#### Information supplied
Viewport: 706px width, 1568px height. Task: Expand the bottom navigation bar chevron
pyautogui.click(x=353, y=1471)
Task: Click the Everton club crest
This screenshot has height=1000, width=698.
########
#### Information supplied
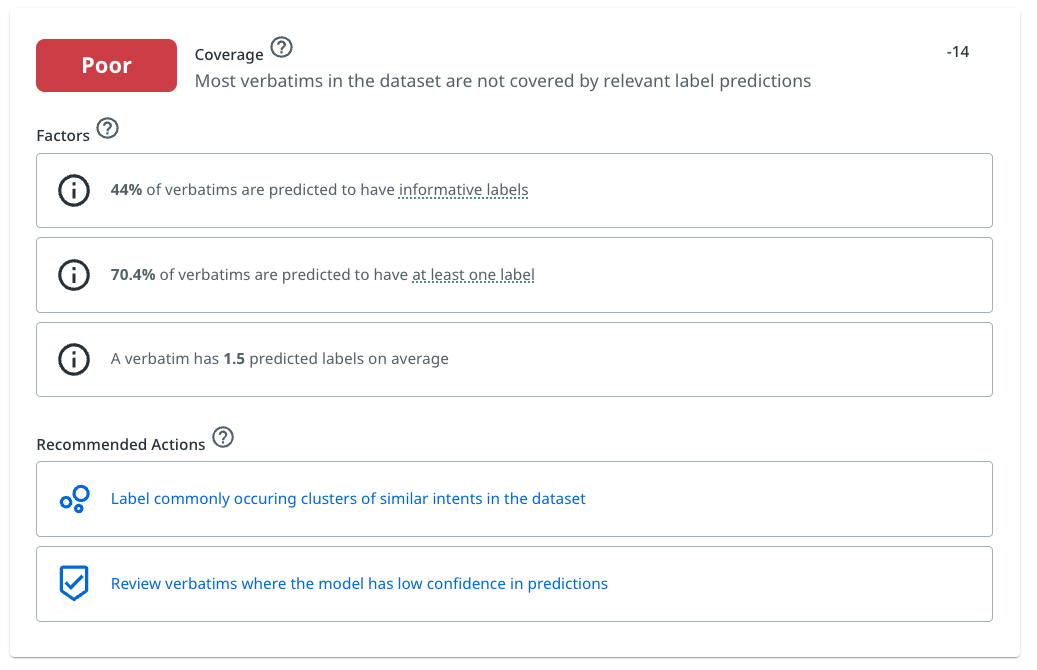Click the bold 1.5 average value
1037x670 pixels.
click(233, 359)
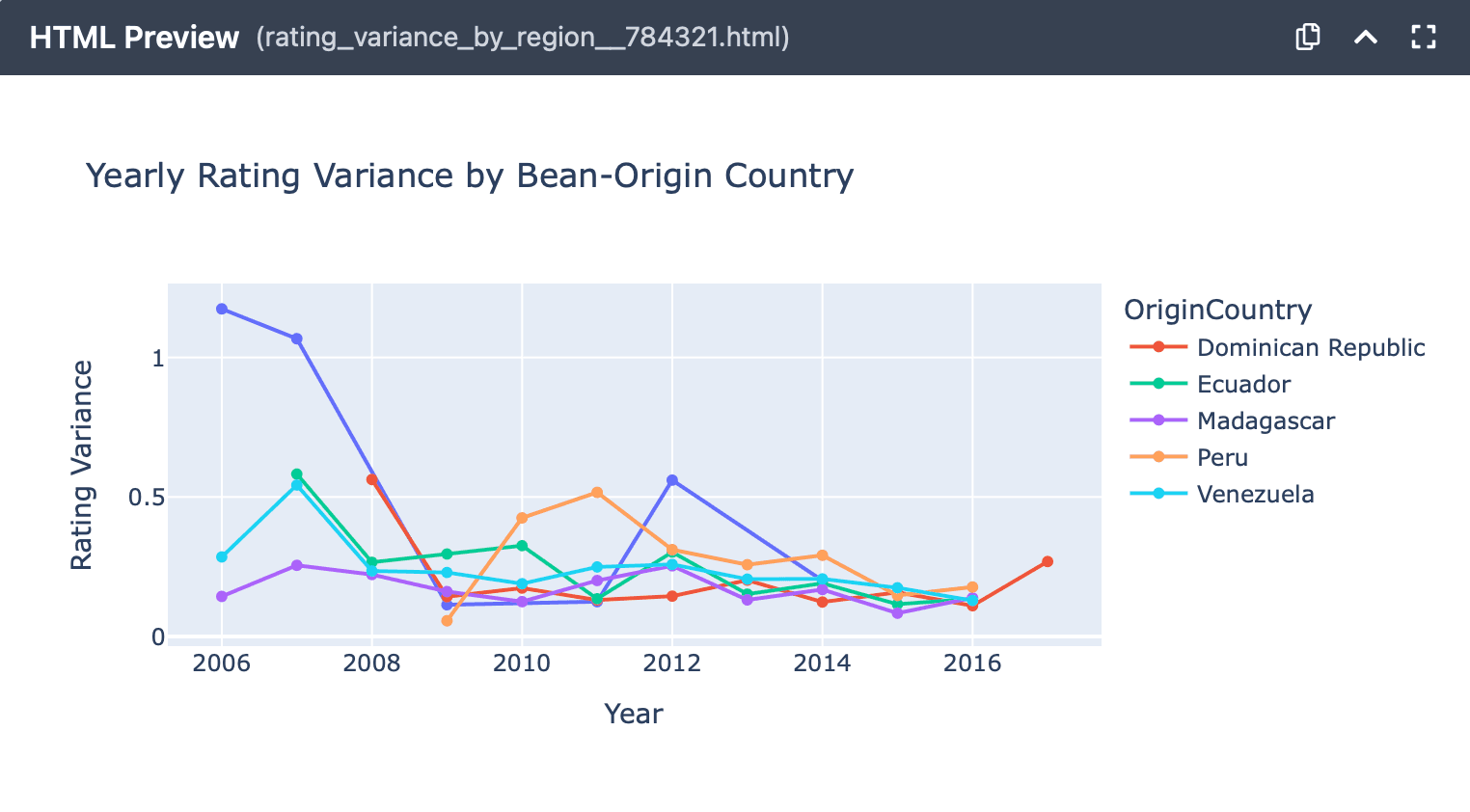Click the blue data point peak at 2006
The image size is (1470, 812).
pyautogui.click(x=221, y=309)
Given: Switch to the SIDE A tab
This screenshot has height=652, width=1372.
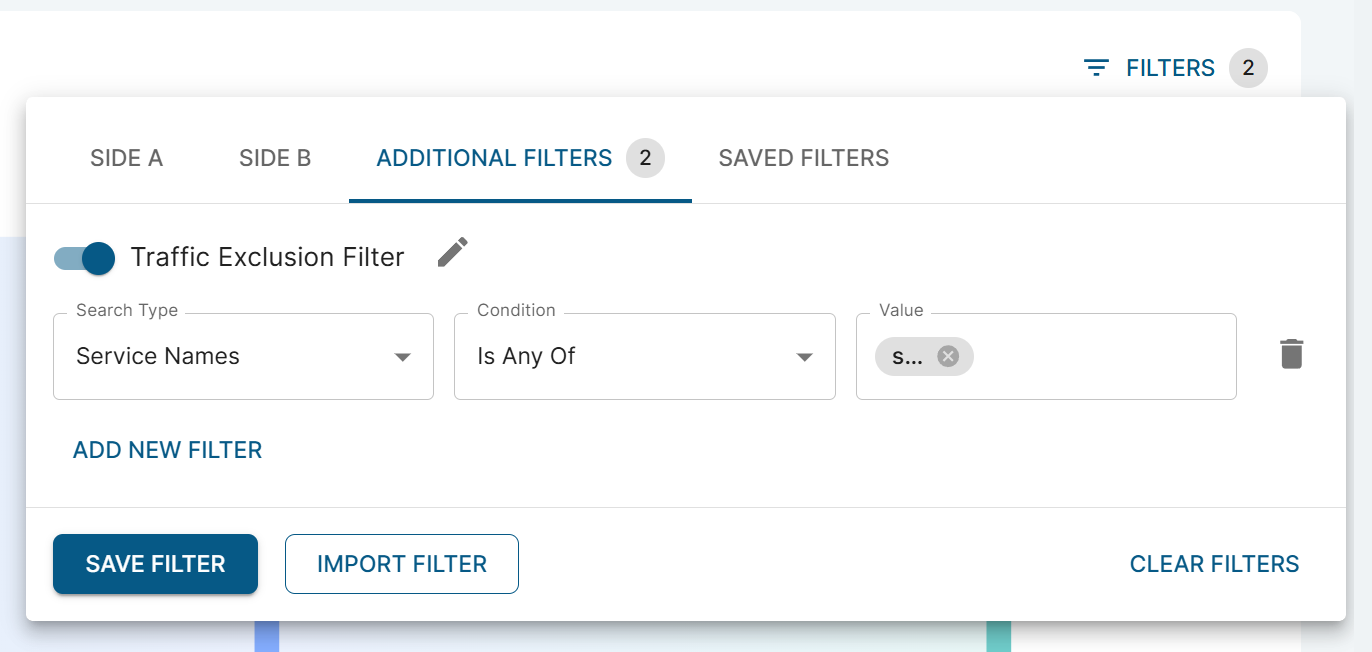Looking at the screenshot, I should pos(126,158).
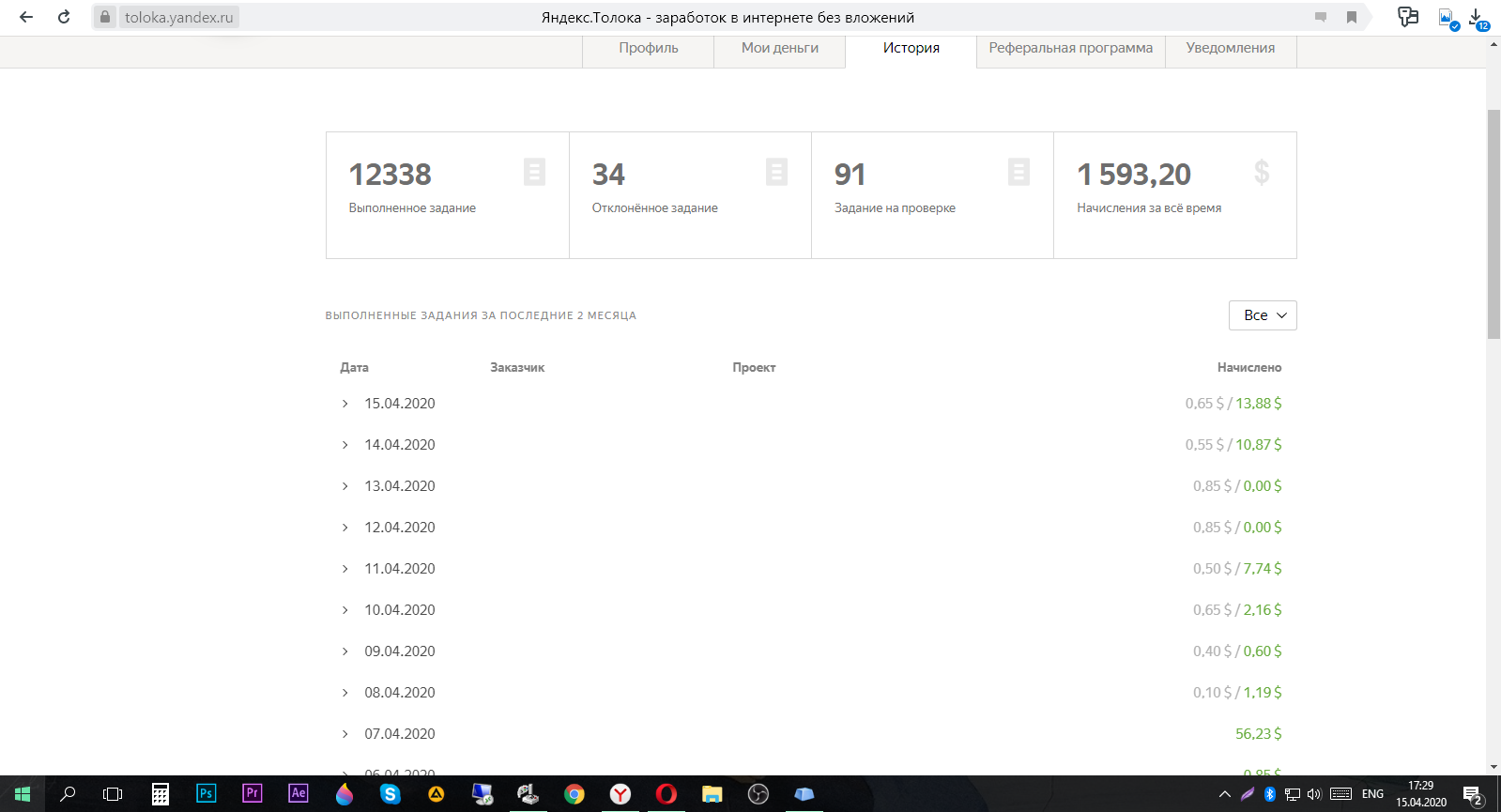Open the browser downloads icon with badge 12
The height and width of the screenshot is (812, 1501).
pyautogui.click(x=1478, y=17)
########
#### Information supplied
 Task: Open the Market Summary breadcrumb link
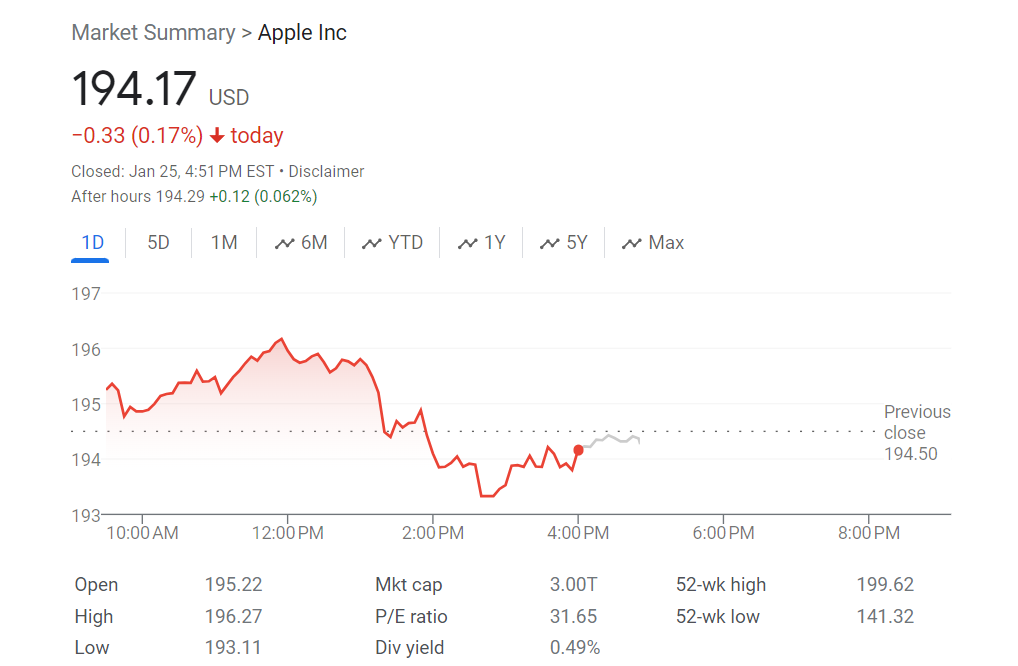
########
Restate word for word the entries above, starting at the line with "Viewport: 706px width, 1568px" and ending at the line with "This screenshot has height=1000, width=698.", inclusive, and no others.

Viewport: 706px width, 1568px height. Task: Expand the bottom navigation bar chevron
pyautogui.click(x=353, y=1471)
Task: Click the Everton club crest
This screenshot has height=1000, width=698.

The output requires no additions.